There are so few options to actually access and experience the river's edge, but good progress was made with the Esplanade and Waterfront Park. We need visionary projects like these to kick the city in the butt and get people to rethink the status quo...

I find it embarrassing that the best view of the city (and river) is from atop the ugliest bridge in the state zipping along a freeway.


I thought something like this would be a nice addition to the proposed ped/lightrail bridge that's part of the Milwaukee MAX extension. Make it wind/solar/etc. powered.

Something larger scale, like a brew-pub, could be built into the Columbia river crossing bridge (e.g., as a low arch over the traffic). It would only be available to, and act as a reward for, light rail riders (no parking lot in the middle of the bridge!). It too could be powered sustainably.

Bottom line for both bridges- in order to give people more incentives to use a structure look beyond its initial function.


masaye, you should really stop by the PSU studio, I am sure you could gather enough support among the students there if you wanted to.

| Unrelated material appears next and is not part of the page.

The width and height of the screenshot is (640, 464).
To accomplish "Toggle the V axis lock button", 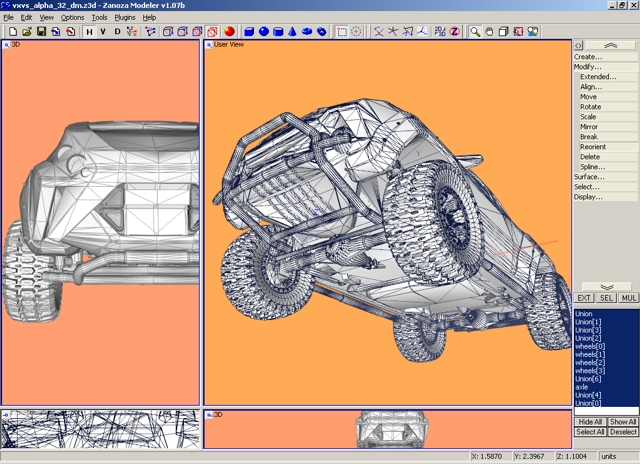I will tap(103, 32).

It would make much more sense to have the two programs at least communicating a little bit. The heads of the programs might not be too friendly to each other, but that is no reason the students from the two programs cant interact more.

Frank Dufay

A couple of points:

1. When I lived at Riverplace, you couldn't sit out anywhere on the deck without first wiping off the auto exhaust filth that had accumulated. That glass from image one would be covered in dirt in the first hour, and breathing the air there would be unhealthy.

2. Image two: again, gravity is the enemy for all the crap falling from the air.

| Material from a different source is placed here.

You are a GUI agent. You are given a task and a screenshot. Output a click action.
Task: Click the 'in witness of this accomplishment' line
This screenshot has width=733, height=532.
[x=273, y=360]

3. Image three: One pedestrian, one bike --riding close to the auto lane, which isn't how they ride-- and two cars off in the distance. Has this person been ON this bridge? :-)

4. The image doesn't show where people are, so how does one comment?

Why not build off where people really DO stop for donuts and coffee, at the north side of the western end? Just a thought.

Eric Cantona

you kids get off my lawn!!!


"(if you call going up and down when there is no water traffic a "function")."

Huh? The bridge opens for boats all the time. Ever heard of Ross Island Sand and Gravel? How about the Portland Spirit?

Brian Libby

Grant, sorry for the confusion but I was kidding. I was referring to the fact that, in addition to the boats it opens for regularly, the Hawthorne Bridge also often opens without the prompting of a passing boat because the bridge needs to open every 8 hours in order to keep its parts working. I wrote a previous post about the bridge where I found this by true by talking to Mike Pullen of Multnomah County.

Ted Grund

The concept is fine (could be great) but it seems that we are talking abut the wrong bridge. Go a little ways north and you have the Burnsside Bridge with an expansive open truss structure below which could be decked and used for a variety of functions, including the cafe. It has the singular advantage of landing almost exactly at grade where it abuts the seawall, so access is easy. With lightweight lower lift decks for pedestrians linked to the main lift spans, the under deck could provide a great connection across the river (sounds crazy, but look what we got on the Steel Bridge...). The potential for a dedicated, covered ped./bike realm (with a solid bridge deck, so no car filth showering down)seems compelling. Maybe it could allow the newly constrained Saturday Market to spill across the river, in keeping with historic bridges that supported marketplace elements.
Seems like that could be an exiting dynamic space with great views all around.